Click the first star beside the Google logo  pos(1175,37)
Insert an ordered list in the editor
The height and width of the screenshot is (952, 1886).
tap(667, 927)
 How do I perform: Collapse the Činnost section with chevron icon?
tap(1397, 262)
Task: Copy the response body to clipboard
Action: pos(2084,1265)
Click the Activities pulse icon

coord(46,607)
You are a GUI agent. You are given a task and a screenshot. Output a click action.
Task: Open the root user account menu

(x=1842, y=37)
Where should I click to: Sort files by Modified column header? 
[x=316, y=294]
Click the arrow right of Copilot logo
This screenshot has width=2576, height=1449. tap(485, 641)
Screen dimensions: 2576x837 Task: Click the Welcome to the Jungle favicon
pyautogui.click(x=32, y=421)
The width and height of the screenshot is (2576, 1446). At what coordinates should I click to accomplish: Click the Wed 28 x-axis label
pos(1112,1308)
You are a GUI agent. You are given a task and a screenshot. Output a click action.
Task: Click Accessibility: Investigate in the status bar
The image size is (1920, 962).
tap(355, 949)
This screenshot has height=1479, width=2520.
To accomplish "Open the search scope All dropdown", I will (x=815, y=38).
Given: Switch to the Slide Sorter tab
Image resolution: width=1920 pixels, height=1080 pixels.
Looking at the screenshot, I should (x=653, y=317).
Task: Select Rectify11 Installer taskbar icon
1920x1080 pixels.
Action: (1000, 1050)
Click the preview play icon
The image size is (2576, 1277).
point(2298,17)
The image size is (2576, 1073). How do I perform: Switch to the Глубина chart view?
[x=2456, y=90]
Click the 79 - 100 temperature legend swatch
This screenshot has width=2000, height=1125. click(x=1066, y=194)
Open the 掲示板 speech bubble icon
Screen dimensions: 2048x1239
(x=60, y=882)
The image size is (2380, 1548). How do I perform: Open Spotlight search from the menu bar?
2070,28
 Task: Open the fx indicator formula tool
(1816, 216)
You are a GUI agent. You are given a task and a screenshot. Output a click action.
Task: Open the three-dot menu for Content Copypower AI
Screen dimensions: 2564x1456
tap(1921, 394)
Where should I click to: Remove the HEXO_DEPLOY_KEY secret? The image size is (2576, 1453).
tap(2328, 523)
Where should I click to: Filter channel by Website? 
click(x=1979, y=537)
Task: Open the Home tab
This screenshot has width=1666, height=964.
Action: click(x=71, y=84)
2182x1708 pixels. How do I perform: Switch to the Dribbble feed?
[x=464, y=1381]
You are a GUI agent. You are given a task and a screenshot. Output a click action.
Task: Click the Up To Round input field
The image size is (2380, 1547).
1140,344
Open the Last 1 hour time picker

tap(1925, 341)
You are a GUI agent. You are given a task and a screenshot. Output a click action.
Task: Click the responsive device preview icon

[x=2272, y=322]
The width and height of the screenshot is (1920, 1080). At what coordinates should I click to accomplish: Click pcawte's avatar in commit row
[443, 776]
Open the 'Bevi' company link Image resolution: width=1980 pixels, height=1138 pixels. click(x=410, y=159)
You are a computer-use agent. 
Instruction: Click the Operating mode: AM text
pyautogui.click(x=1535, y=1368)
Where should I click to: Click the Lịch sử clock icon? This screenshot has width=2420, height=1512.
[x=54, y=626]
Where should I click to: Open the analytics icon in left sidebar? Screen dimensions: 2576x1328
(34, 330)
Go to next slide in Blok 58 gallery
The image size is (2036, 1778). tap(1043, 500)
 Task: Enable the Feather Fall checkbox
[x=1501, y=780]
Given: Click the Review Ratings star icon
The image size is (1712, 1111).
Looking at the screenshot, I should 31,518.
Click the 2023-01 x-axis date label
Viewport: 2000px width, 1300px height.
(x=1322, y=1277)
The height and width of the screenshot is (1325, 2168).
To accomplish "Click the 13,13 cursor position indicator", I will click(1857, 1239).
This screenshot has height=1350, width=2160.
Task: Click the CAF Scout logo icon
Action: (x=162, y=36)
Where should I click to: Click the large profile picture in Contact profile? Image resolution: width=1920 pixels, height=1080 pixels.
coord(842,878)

# [HOW TO COMPLETE THIS TASK]
Each entry in the listing is to be copied exactly.

# [WRITTEN REPLY]
Click the first star beside the Google logo  pos(1175,37)
Insert an ordered list in the editor
The height and width of the screenshot is (952, 1886).
tap(667, 927)
 How do I perform: Collapse the Činnost section with chevron icon?
tap(1397, 262)
Task: Copy the response body to clipboard
Action: pos(2084,1265)
Click the Activities pulse icon

coord(46,607)
You are a GUI agent. You are given a task and a screenshot. Output a click action.
Task: Open the root user account menu

(x=1842, y=37)
Where should I click to: Sort files by Modified column header? 
[x=316, y=294]
Click the arrow right of Copilot logo
This screenshot has width=2576, height=1449. tap(485, 641)
Screen dimensions: 2576x837 Task: Click the Welcome to the Jungle favicon
pyautogui.click(x=32, y=421)
The width and height of the screenshot is (2576, 1446). At what coordinates should I click to accomplish: Click the Wed 28 x-axis label
pos(1112,1308)
You are a GUI agent. You are given a task and a screenshot. Output a click action.
Task: Click Accessibility: Investigate in the status bar
The image size is (1920, 962).
tap(355, 949)
This screenshot has height=1479, width=2520.
To accomplish "Open the search scope All dropdown", I will (x=815, y=38).
Given: Switch to the Slide Sorter tab
Image resolution: width=1920 pixels, height=1080 pixels.
Looking at the screenshot, I should (x=653, y=317).
Task: Select Rectify11 Installer taskbar icon
1920x1080 pixels.
Action: (1000, 1050)
Click the preview play icon
The image size is (2576, 1277).
point(2298,17)
The image size is (2576, 1073). How do I perform: Switch to the Глубина chart view?
[x=2456, y=90]
Click the 79 - 100 temperature legend swatch
This screenshot has width=2000, height=1125. click(x=1066, y=194)
Open the 掲示板 speech bubble icon
Screen dimensions: 2048x1239
(x=60, y=882)
The image size is (2380, 1548). How do I perform: Open Spotlight search from the menu bar?
2070,28
 Task: Open the fx indicator formula tool
(1816, 216)
You are a GUI agent. You are given a task and a screenshot. Output a click action.
Task: Open the three-dot menu for Content Copypower AI
Screen dimensions: 2564x1456
tap(1921, 394)
Where should I click to: Remove the HEXO_DEPLOY_KEY secret? The image size is (2576, 1453).
tap(2328, 523)
Where should I click to: Filter channel by Website? 
click(x=1979, y=537)
Task: Open the Home tab
This screenshot has width=1666, height=964.
Action: click(x=71, y=84)
2182x1708 pixels. How do I perform: Switch to the Dribbble feed?
[x=464, y=1381]
You are a GUI agent. You are given a task and a screenshot. Output a click action.
Task: Click the Up To Round input field
The image size is (2380, 1547).
1140,344
Open the Last 1 hour time picker

tap(1925, 341)
You are a GUI agent. You are given a task and a screenshot. Output a click action.
Task: Click the responsive device preview icon

[x=2272, y=322]
The width and height of the screenshot is (1920, 1080). At what coordinates should I click to accomplish: Click pcawte's avatar in commit row
[443, 776]
Open the 'Bevi' company link Image resolution: width=1980 pixels, height=1138 pixels. click(x=410, y=159)
You are a computer-use agent. 
Instruction: Click the Operating mode: AM text
pyautogui.click(x=1535, y=1368)
Where should I click to: Click the Lịch sử clock icon? This screenshot has width=2420, height=1512.
[x=54, y=626]
Where should I click to: Open the analytics icon in left sidebar? Screen dimensions: 2576x1328
(34, 330)
Go to next slide in Blok 58 gallery
The image size is (2036, 1778). tap(1043, 500)
 Task: Enable the Feather Fall checkbox
[x=1501, y=780]
Given: Click the Review Ratings star icon
The image size is (1712, 1111).
Looking at the screenshot, I should 31,518.
Click the 2023-01 x-axis date label
Viewport: 2000px width, 1300px height.
(x=1322, y=1277)
The height and width of the screenshot is (1325, 2168).
To accomplish "Click the 13,13 cursor position indicator", I will click(1857, 1239).
This screenshot has height=1350, width=2160.
Task: Click the CAF Scout logo icon
Action: (x=162, y=36)
Where should I click to: Click the large profile picture in Contact profile? Image resolution: width=1920 pixels, height=1080 pixels.
coord(842,878)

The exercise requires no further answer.